TEXT SECTION ▸
------------------------------------
Professor Larry Ball, our friend and colleague, has written a fascinating monograph reexamining the September 14, 2008 failure of Lehman Brothers. Following an exhaustive study of documents from a variety of sources, Professor Ball concludes that the Fed could have rescued Lehman. The firm had sufficient collateral to meet its liquidity needs, and may have been solvent. The implication is that the worst phase of the financial crisis was preventable. (A short summary is available here.)
We are skeptical on several fronts—that Lehman was solvent, that policymakers had authority to lend to an insolvent institution, and that doing so would have limited the financial crisis.
Ball’s analysis can be divided into two parts. First, could the Federal Reserve legally have lent to Lehman? And second, would doing so have been wise? We lack the expertise to evaluate strict claims of legality. That said, our sense is that the answer to these questions turns on whether Lehman was solvent. If Lehman was not solvent, then any credit provision lies in the province of the fiscal authority. Indeed, even if the central bank were to have the authority to make a “loan” to an insolvent institution, doing so is likely to have horrible consequences.
------------------------------------
TASKS TO PERFORM ▸
**1)** From the passage on Lehman Brothers' failure, set down word for word the part that opens with the words containing "Professor Larry Ball, our" and closes with "is available here.)".
**2)** Translate this sentence from the passage on Lehman Brothers' failure into Spanish: "The implication is that the worst phase of the financial crisis was preventable."

GIVEN DATA ▸
------------------------------------
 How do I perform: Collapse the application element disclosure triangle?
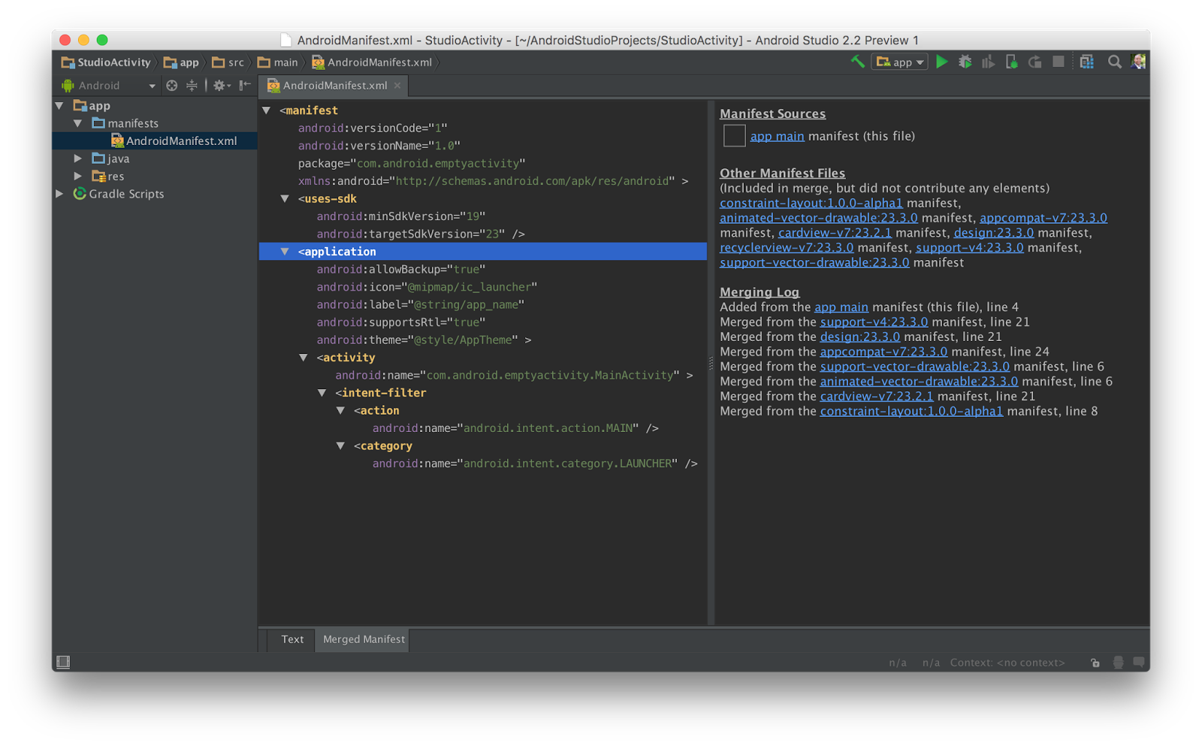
------------------------------------
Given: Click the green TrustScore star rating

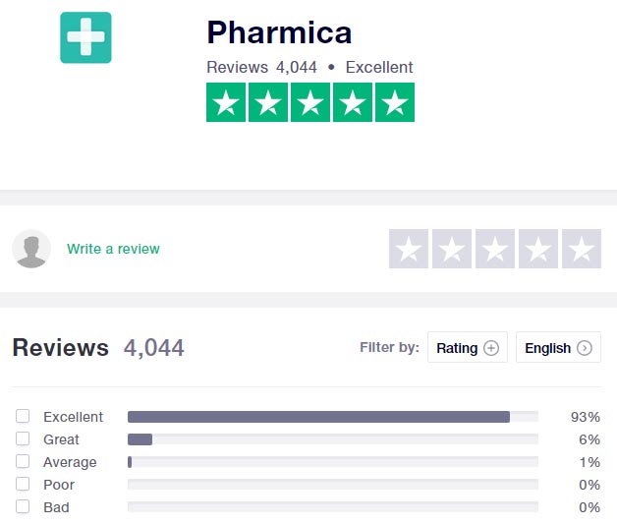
------------------------------------
ANSWERS FOR THIS EXERCISE ▸
**1)**
Professor Larry Ball, our friend and colleague, has written a fascinating monograph reexamining the September 14, 2008 failure of Lehman Brothers. Following an exhaustive study of documents from a variety of sources, Professor Ball concludes that the Fed could have rescued Lehman. The firm had sufficient collateral to meet its liquidity needs, and may have been solvent. The implication is that the worst phase of the financial crisis was preventable. (A short summary is available here.)

**2)** La implicación es que la peor fase de la crisis financiera era evitable.